TEXT UNDER STUDY:
★ ★ ★
Today is overcast with a high in the mid-40s (with expected overnight low only 22! Yikes).
However, beginning last week the temperatures have gradually risen into the 40s, 50s, 60s, and it even reach 70 yesterday! It was so warm that I didn’t wear a jacket. With the days of warm temperatures, I think it’s funny that we still have areas of snow. Even the warm days couldn’t completely melt all the snow we had! Most of the snow is on the north sides of hills or in low lying areas.
I’ve been continuing to do the hand exercises that my occupational therapists gave me. Although my hand is still quite swollen, stiff, and sore and some movements are awkward, it is getting stronger and I am able to do more tasks. I am now able to care for the poultry without EJ’s help. Having a garden hose to fill water buckets and the duck pool is easier than lugging buckets of water. The coop needs a good cleaning. I will probably need EJ’s help for that because raking and shoveling is still difficult.
Yesterday I put the screens back in the windows. I didn’t open the windows because I got the screens in later in the day and I knew the temps would begin cooling. But….soon!
I also set up a long tie-out so Hannah can be outside without us holding a leash. I had position it just right so she couldn’t get tangled up in anything. I’m not sure she will enjoy being tied outside because she always wants to be near us. I told EJ that I think she is part Klingon because she is so clingy.
I’ve been removing a section of the snow fence every few days and this morning I finished the last of it. I doubt we will try putting it up next winter (or any winter) because it really didn’t work. Oh, well. It was worth a try.
I removed the bird feeders yesterday. We can’t keep them up when the bears are active because it attracts them. The last thing I want is bears near the house! This morning I moved the feeder post closer to the corner of the deck so it doesn’t block my view so much. We will probably hang potted flowers on the hooks.
Late yesterday afternoon I was looking out the window and saw a blue and red bird at the birdhouse near the big rocks. I gasped, grabbed my camera, and zoomed waaaay in. Just as I suspected, it was a BLUE BIRD! And not just one, but TWO! I haven’t seen a blue bird for years and years. I was so thrilled! The birds checked out all the birdhouses. I was hoping they’d move in, but I haven’t seen them today. Oh, well. I feel fortunate just to have seen them. With Madeline around, they might not have been safe.
I’ve been seeing lone turkey hens wandering about our property. I’ve been wondering if they are looking for places to lay their eggs. Yesterday I saw Miss Madeline Meadows, our sweet serial killer cat, walking toward a turkey. I watched and whispered, “Please don’t attack the turkey! Please don’t attack the turkey!” Madeline has never bothered the turkeys before, but usually there are several–and she is such a blood-thirsty killer that it wouldn’t surprise me if she went after one. However, the turkey escaped unharmed yesterday.
I ordered a narrow wire bookcase from Amazon. I had ordered one a couple of years ago to put in my craft closet to hold my yarn. It fit perfectly so I ordered another one to put on the other side of the same closet. Is will arrive tomorrow, so I cleaned out that side of the closet this morning in preparation. I can’t wait to get better organized! I’m going to put my crochet cotton on it, a well as my shipping supplies.
In spite of the delight of the last few days, and seeing the bluebird of happiness, I have felt very sad. We have had to set strict boundaries with someone we love very deeply. However, we have asked, we have confronted, we have been patient and we finally gave the person a choice: Stop insulting, etc., or stop contact. I think the person is/will choose to stop contact. Even though I realize that we can’t tolerate the person’s behavior, I feel very, very heartbroken. We would prefer to keep the relationship. Loss of relationship always feels like agonizing death to me. I think that sometimes there is no good option, there is no winning, there is only losing.
Oh TJ how I wish for you to have peace, I feel your sorrow and it should not be this way for any of us. I love your birds and we too have so many that have returned, must get my oranges out for the Oriel’s and friends. Blessings.
★ ★ ★
THE DATA:
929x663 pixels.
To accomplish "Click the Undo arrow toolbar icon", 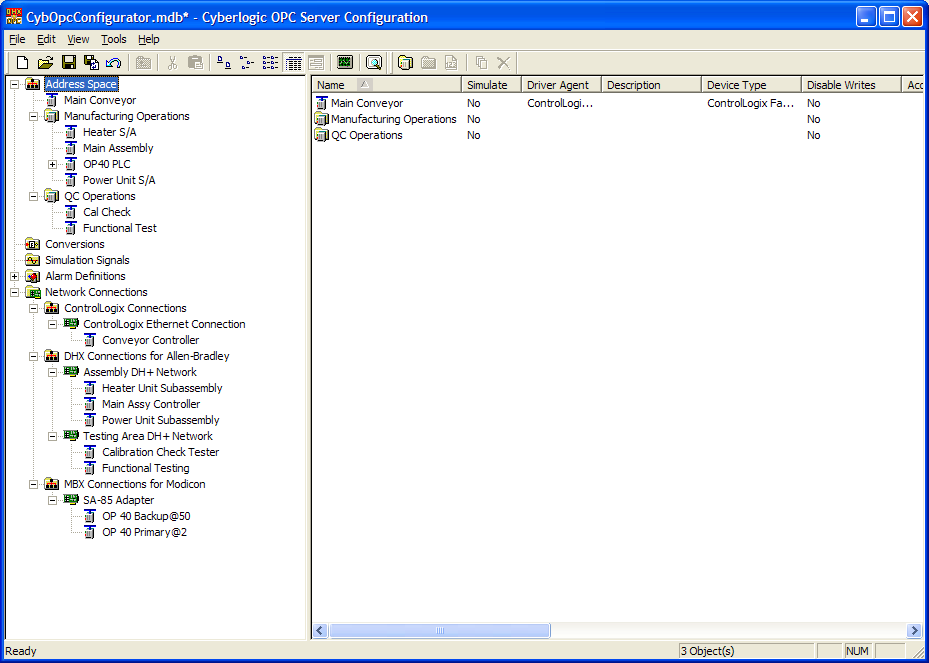I will pyautogui.click(x=114, y=63).
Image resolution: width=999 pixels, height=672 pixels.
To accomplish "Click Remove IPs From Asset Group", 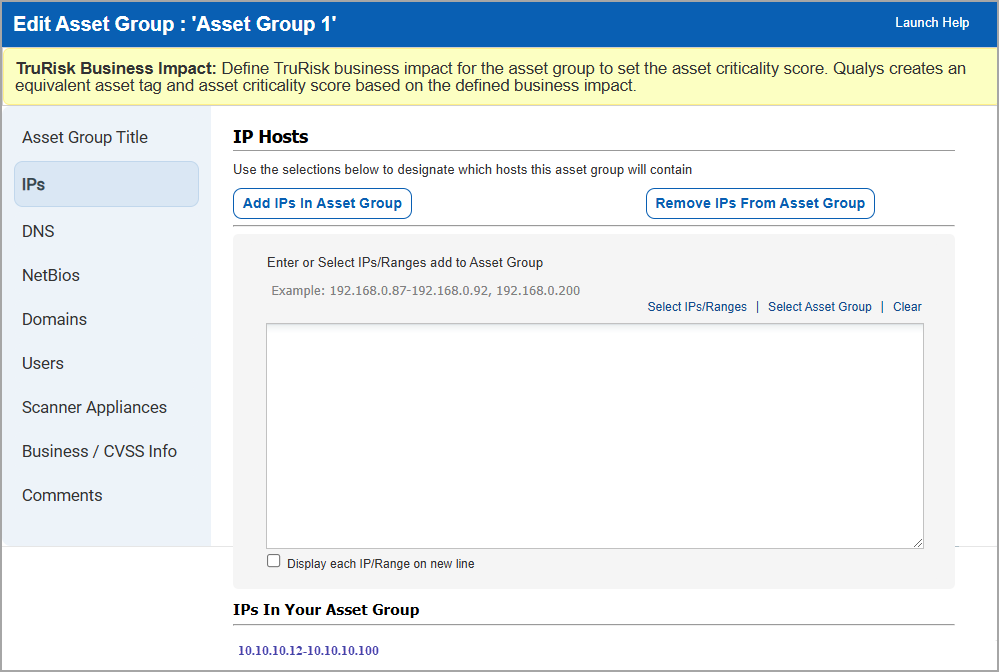I will (x=760, y=203).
★ ★ ★
ASSIGNED TASK:
Return the passage of the post about the spring thaw, copied word for word, from "Today is overcast" up to and including "low lying areas.".

RESULT OF THE EXERCISE:
Today is overcast with a high in the mid-40s (with expected overnight low only 22! Yikes).
However, beginning last week the temperatures have gradually risen into the 40s, 50s, 60s, and it even reach 70 yesterday! It was so warm that I didn’t wear a jacket. With the days of warm temperatures, I think it’s funny that we still have areas of snow. Even the warm days couldn’t completely melt all the snow we had! Most of the snow is on the north sides of hills or in low lying areas.